Additionally, the two diplomats discussed recent progress regarding the Korea-Japan-China summit and pledged to collaborate to expedite the organization of the meeting.

However, the two ministers reaffirmed persistent differences between Seoul and Tokyo regarding historical issues during their first in-person meeting, according to statements issued by the two foreign ministries.

South Korea’s Foreign Ministry stated that "discussions on the recent payment of compensation by Hitachi Zosen Corp. were conducted to reaffirm both sides' positions."

The meeting took place days after the bereaved family of a South Korean victim of Japan's wartime forced labor, which occurred during Japan's occupation of the Korean Peninsula from 1910 to 1945, received compensation on Tuesday.

The compensation was acquired from collateral previously deposited by Hitachi Zosen Corp. with a South Korean court, marking the first instance of a Japanese company providing compensation in such circumstances.

Seoul has said that the disbursement of the funds followed procedures stipulated by the pertinent laws and regulations.

Japan's Foreign Ministry on Wednesday said Kamikawa "expressed strong regret regarding the Hitachi Zosen case, as it inflicts unjustifiable damages and costs to said company."

According to the Foreign Ministry in Seoul, Cho also protested an annual event called 'Takeshima Day," organized by the Shimane prefectural government on Thursday.

Cho "emphasized that Dokdo is clearly our inherent territory historically, geographically and according to international law.”

Japan's Foreign Ministry said Kamikawa "reaffirmed Japan's enduring stance on Takeshima."

The event was attended by around 500 participants, including Parliamentary Vice-Minister for Reconstruction Shojiro Hiranuma.

In response, South Korea's Foreign Ministry summoned Taisuke Mibae, the deputy chief of mission at the Japanese Embassy in Seoul on Thursday, while issuing a statement.

"We strongly protest against Japan's repeated unjust territorial claims over Dokdo and once again gravely urge the immediate abolition of the event," the statement read.

Meanwhile, South Korea's Foreign Ministry on Thursday announced that Cho is slated to meet with US Secretary of State Antony Blinken and Kamikawa on Thursday for a trilateral meeting in Rio de Janeiro.
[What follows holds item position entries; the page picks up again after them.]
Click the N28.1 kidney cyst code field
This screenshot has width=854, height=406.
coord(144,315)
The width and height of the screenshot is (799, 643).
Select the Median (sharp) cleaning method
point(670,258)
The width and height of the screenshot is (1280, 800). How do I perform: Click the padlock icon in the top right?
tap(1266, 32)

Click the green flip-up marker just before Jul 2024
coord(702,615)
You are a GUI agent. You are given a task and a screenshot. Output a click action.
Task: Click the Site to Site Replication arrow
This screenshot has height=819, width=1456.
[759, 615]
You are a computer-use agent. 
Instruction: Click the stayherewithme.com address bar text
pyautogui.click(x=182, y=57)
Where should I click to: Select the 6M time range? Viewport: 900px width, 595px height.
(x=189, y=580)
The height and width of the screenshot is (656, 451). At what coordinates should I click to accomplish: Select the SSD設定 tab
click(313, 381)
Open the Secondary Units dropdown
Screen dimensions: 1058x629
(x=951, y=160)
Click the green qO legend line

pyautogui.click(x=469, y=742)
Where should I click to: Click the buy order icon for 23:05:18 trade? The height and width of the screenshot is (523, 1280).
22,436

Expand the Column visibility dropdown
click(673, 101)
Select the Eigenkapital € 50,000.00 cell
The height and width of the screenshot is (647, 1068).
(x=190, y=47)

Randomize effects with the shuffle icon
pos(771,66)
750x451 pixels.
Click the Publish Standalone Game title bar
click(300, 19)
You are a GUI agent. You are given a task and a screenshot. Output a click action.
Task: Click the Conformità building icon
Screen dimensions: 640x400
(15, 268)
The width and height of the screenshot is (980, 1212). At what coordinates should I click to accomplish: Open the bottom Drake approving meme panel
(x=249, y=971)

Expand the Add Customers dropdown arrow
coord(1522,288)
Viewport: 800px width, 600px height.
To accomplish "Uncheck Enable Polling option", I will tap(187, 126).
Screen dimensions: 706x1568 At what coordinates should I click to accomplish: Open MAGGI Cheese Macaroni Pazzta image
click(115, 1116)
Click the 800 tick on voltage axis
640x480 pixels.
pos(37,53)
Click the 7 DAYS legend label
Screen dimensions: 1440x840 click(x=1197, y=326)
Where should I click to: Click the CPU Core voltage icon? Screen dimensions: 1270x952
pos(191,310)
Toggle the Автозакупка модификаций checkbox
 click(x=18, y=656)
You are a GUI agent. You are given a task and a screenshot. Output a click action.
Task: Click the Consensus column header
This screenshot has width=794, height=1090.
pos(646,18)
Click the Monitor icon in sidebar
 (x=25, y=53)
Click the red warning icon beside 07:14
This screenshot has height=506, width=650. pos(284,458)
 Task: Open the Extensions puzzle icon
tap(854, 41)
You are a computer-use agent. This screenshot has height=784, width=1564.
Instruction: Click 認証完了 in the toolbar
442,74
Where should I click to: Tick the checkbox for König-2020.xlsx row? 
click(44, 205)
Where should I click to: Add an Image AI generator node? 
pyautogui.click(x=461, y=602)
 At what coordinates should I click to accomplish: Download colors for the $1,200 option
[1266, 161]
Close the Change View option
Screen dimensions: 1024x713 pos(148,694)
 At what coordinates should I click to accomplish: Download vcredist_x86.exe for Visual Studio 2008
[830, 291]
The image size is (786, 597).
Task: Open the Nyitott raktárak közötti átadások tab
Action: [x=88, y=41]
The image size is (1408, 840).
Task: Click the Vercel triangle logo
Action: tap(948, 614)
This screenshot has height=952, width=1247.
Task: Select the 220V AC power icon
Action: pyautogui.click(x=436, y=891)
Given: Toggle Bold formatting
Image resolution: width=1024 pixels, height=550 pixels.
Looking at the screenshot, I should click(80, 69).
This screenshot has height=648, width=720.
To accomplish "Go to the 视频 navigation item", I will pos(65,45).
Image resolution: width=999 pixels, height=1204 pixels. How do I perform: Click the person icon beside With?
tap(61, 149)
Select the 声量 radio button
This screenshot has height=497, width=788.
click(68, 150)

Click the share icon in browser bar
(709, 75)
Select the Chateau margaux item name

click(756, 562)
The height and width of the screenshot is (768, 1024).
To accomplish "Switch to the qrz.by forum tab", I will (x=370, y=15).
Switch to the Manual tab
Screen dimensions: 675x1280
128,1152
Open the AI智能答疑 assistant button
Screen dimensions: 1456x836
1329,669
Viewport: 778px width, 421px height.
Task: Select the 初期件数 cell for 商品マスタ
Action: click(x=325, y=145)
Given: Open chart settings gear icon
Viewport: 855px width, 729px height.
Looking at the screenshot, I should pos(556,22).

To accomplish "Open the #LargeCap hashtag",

Cho will also embark on his first trip exclusively to a third country, heading to the US, following his international debut in Brazil on Wednesday and Thursday.

Cho will be staying in the US for a relatively extended period, with the first meeting between Cho and Blinken scheduled for Feb. 28, according to South Korea's Foreign Ministry.

During the meeting, both leaders will discuss ways to strengthen their "global comprehensive strategic alliance," including enhancing cooperation in economic security. The two also will reaffirm the robust alliance through measures such as strengthening the viability of US extended deterrence, according to the ministry.